They had been looking for about ten minutes. By then Mickey had learnt that Ian had five other siblings, not uncommon on the South Side. Mickey had been told the name of each sibling, their age and all the funny, stupid stories about the younger ones. Ian had been in the military for two years and had just come back for some reason he didn't want to say. He now wanted to go to university and possibly study psychology. 

Mickey had also realised who Ian actually was. Son of Frank Gallagher, some piece of shit drunk from the South Side. Ian seemed to agree with him on that one. 

What Mickey had told Ian involved his last name and his current job. There weren't much to tell really. And he didn't like telling.

Mickey stepped on a pair of nails, laying along side the road. He bent down and picked them up.

\- Did you leave the long piece of wood you found?

\- Well yeah, you said it was no good. So I chucked it back. Ian looked puzzled, trying to figure out what he meant.

\- Can you find it again? Mickey felt like he was talking to a five year old. Was it not obvious what he wanted?

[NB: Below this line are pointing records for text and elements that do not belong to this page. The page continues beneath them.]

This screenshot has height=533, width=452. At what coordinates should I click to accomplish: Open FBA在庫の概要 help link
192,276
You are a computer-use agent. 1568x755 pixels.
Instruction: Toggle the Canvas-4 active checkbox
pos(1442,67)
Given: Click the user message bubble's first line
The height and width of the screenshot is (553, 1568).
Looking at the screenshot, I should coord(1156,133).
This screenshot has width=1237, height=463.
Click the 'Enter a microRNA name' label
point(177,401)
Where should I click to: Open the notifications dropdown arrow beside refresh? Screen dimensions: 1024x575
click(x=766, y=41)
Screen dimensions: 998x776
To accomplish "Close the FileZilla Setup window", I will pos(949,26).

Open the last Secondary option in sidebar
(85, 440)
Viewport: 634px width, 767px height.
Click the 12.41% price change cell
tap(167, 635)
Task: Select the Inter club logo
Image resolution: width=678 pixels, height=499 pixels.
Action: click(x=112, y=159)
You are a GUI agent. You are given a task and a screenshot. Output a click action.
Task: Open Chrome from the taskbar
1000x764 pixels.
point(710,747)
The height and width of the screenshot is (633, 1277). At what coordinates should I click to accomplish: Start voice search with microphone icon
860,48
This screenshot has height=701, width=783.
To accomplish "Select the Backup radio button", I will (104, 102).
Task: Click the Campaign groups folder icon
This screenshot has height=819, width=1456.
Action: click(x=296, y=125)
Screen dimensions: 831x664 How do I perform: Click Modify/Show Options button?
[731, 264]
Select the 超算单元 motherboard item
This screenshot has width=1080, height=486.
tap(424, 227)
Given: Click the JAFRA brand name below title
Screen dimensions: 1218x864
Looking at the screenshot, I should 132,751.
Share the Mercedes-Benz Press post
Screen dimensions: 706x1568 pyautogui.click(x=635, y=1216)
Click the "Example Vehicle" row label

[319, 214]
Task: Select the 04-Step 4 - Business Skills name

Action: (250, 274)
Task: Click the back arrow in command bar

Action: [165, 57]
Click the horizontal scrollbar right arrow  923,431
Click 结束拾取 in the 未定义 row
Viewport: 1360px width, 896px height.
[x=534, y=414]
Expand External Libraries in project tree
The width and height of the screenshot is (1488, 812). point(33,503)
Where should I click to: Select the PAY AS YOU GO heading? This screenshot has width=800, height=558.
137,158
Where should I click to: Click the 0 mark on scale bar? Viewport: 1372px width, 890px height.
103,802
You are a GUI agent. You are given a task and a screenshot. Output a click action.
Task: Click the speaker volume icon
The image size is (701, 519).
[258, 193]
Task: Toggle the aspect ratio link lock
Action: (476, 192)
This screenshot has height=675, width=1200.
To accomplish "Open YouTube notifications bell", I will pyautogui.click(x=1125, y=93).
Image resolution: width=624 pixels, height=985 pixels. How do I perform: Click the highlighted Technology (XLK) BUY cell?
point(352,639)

Ian ran back, and Mickey followed in a walk. Ian lifted the wood high over his head triumphantly, smiling from ear to ear.

\- I thought it was all wrong? Too thick right?

\- Yeah, yeah. Shut up and find me a rock. Mickey already had his head turned down to the ground. 

\- Why?

\- I don't have a hammer, so I need a rock. Mickey looked up at Ian, who had that puzzled face again. - Just find one? I'll show you.

\- Ok. Ian concentrated his eyes on the ground. - Here! Rock! Not too big though. 

Ian held out the rock and the wood for Mickey to take it. He did, and put it all on the ground. He held the nail over the end of the piece of wood with the pointy end down. He then started to bang it with the rock, careful not to hit his fingers. When it was through to the other side he turned the wood over. He then banged on the actual wood until the nail was all the way through. He now had a piece of wood with a nail at the end at a 90 degree angle. The pointy side out. He smiled proudly at Ian. 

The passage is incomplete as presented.